### The task
Put the rows from the line with "You are a GUI" to the line with "The height and width of the screenshot is (449, 1099)." into a numbered list, leaving out any blank lines.
○ ○ ○ ○
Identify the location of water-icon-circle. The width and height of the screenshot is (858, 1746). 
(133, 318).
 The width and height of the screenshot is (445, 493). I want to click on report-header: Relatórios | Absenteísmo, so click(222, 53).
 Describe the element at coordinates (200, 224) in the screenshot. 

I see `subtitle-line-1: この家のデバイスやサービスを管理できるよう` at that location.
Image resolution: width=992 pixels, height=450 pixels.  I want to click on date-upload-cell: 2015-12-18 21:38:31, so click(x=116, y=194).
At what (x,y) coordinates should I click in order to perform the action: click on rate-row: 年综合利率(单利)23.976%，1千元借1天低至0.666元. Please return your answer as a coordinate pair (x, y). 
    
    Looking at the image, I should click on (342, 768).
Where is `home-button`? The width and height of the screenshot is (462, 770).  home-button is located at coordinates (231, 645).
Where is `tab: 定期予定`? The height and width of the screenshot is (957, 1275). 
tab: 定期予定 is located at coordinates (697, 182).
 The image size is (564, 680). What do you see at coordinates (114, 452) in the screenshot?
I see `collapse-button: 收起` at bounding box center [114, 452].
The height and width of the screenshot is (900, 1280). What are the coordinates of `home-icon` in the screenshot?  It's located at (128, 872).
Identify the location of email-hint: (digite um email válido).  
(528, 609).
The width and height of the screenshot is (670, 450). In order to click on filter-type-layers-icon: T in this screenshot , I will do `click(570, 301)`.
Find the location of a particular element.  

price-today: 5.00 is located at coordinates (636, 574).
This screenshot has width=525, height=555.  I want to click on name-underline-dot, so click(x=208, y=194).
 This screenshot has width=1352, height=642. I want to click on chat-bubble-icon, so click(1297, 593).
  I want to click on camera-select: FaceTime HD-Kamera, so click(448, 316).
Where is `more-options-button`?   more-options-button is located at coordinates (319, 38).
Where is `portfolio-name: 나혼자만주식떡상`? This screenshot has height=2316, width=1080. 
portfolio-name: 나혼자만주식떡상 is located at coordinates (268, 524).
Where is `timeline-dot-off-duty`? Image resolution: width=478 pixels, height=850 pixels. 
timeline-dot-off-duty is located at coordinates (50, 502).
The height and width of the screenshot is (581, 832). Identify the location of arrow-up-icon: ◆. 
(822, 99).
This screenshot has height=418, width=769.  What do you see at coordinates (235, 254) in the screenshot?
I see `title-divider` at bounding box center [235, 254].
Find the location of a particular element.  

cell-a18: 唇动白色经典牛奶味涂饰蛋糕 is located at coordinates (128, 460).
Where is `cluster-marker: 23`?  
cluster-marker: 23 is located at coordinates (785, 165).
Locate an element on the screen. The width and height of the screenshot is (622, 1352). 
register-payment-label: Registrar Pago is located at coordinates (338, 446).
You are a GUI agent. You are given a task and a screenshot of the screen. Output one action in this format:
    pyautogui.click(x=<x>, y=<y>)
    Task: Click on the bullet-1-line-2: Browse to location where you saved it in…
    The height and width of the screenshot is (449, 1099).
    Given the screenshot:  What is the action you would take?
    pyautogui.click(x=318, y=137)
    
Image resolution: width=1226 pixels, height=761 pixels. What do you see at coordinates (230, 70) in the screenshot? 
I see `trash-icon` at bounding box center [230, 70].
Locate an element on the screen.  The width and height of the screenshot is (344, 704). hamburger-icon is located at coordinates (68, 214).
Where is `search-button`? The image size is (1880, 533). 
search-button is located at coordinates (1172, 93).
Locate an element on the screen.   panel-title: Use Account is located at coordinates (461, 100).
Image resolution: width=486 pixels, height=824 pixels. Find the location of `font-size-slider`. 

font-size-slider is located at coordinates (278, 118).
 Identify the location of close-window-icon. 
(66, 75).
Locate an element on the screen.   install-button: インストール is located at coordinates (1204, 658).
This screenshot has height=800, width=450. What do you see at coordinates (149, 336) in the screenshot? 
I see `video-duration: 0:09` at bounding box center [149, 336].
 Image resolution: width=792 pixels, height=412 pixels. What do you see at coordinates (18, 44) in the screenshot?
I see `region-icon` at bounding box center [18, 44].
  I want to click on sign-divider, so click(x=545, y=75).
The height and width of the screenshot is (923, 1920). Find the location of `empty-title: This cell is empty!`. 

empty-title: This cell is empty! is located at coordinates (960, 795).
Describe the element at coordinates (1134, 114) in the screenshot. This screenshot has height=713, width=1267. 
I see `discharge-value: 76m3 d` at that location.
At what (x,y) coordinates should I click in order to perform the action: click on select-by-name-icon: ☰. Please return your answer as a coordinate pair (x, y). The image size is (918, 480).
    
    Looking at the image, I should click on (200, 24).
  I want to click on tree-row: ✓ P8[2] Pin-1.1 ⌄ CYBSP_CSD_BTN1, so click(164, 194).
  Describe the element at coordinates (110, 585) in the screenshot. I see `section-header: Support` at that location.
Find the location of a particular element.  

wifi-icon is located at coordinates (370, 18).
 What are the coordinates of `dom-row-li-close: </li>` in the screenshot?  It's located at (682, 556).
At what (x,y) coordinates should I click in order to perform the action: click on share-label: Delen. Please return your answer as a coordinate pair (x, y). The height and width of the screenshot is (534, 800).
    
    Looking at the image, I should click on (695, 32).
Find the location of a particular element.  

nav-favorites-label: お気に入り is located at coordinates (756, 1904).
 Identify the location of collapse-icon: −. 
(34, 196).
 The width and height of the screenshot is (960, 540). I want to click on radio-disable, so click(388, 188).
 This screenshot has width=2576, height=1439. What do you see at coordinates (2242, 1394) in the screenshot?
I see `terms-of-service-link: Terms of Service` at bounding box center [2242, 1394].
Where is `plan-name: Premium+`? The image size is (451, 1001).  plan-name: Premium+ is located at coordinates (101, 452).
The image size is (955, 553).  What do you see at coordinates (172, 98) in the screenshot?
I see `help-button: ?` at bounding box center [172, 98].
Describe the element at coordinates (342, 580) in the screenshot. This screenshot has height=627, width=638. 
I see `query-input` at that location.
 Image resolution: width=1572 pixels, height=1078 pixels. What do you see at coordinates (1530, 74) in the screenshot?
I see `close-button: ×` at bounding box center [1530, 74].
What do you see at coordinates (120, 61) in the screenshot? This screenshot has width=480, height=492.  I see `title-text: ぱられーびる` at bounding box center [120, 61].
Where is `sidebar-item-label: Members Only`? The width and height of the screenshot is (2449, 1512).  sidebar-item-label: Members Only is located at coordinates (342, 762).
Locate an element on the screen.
○ ○ ○ ○
### Answer box
1. You are a GUI agent. You are given a task and a screenshot of the screen. Output one action in this format:
2.     pyautogui.click(x=<x>, y=<y>)
3.     Task: Click on the bullet-1-line-2: Browse to location where you saved it in…
4.     The height and width of the screenshot is (449, 1099).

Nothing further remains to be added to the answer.